El enemigo silencioso del manillar
El síndrome compartimental no es una lesión extravagante en el motociclismo de élite. Es una consecuencia directa de la hipertrofia muscular y la sobrecarga que generan las frenadas constantes a más de 300 km/h. En esencia, la fascia que envuelve los músculos del antebrazo se vuelve demasiado rígida, impidiendo la expansión natural del músculo durante el esfuerzo. Resultado: presión interna, isquemia y pérdida progresiva de fuerza. En términos de pista, se convierte en una décima por vuelta que se multiplica cuando el depósito aún lleva más de medio tanque.
Bagnaia no es el primero en pasar por quirófano. Marc Márquez lo hizo en 2014 tras una temporada plagada de calambres, y Jorge Lorenzo también recurrió a la fasciotomía en su etapa con Yamaha. La lista se alarga con nombres como Álex Rins, Fabio Quartararo o, yendo más atrás, Casey Stoner. La diferencia esta vez es quién ocupa el quirófano: un piloto que defiende el dorsal número 1 en Ducati, que pelea cada punto del campeonato y que no puede permitirse dos carreras de regalo.

Registros de datos:
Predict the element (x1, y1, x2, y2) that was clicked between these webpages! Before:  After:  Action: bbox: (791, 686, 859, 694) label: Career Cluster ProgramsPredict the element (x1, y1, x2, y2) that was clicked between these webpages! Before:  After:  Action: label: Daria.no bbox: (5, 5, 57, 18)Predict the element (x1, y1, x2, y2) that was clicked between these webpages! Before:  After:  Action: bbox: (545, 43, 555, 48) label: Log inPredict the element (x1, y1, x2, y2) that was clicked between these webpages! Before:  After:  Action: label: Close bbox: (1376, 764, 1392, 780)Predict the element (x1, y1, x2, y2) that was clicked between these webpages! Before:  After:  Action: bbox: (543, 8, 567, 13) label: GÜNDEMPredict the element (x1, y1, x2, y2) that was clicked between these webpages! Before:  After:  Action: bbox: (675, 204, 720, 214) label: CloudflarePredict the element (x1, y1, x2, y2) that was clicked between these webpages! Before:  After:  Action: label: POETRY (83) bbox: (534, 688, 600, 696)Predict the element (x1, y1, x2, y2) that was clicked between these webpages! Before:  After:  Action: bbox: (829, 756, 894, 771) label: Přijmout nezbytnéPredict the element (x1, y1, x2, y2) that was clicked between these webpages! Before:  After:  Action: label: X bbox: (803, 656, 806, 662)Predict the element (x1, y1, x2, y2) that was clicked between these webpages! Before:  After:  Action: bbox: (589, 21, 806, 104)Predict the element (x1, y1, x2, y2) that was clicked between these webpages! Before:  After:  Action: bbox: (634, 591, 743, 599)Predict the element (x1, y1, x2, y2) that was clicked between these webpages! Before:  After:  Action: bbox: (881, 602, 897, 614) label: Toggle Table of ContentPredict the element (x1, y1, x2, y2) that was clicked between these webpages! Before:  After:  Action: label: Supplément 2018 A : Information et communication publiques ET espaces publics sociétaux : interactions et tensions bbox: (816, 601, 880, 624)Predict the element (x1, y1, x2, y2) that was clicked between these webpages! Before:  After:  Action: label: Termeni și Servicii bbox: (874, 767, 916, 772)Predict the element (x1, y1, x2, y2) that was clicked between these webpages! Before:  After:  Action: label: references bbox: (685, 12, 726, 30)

Conjunto de ejercicios:
#1 Convierte en una lista breve el párrafo del texto sobre el síndrome compartimental que comienza con «El síndrome compartimental no es una lesión extravagante». Conserva sus datos principales.
#2 Traduce al inglés esta oración del texto sobre el síndrome compartimental: «Marc Márquez lo hizo en 2014 tras una temporada plagada de calambres, y Jorge Lorenzo también recurrió a la fasciotomía en su etapa con Yamaha».

Respuestas por tarea:
#1
- En el motociclismo de élite, el síndrome compartimental no es una lesión extravagante. Es consecuencia directa de la hipertrofia muscular y de la sobrecarga que generan las frenadas constantes a más de 300 km/h.
- La fascia que envuelve los músculos del antebrazo se vuelve demasiado rígida e impide que el músculo se expanda durante el esfuerzo.
- Esto provoca presión interna, isquemia y pérdida progresiva de fuerza.
- En pista supone una décima por vuelta, y esa pérdida se multiplica cuando el depósito aún lleva más de medio tanque.

#2 Marc Márquez did so in 2014 after a season plagued by cramps, and Jorge Lorenzo also turned to fasciotomy during his time with Yamaha.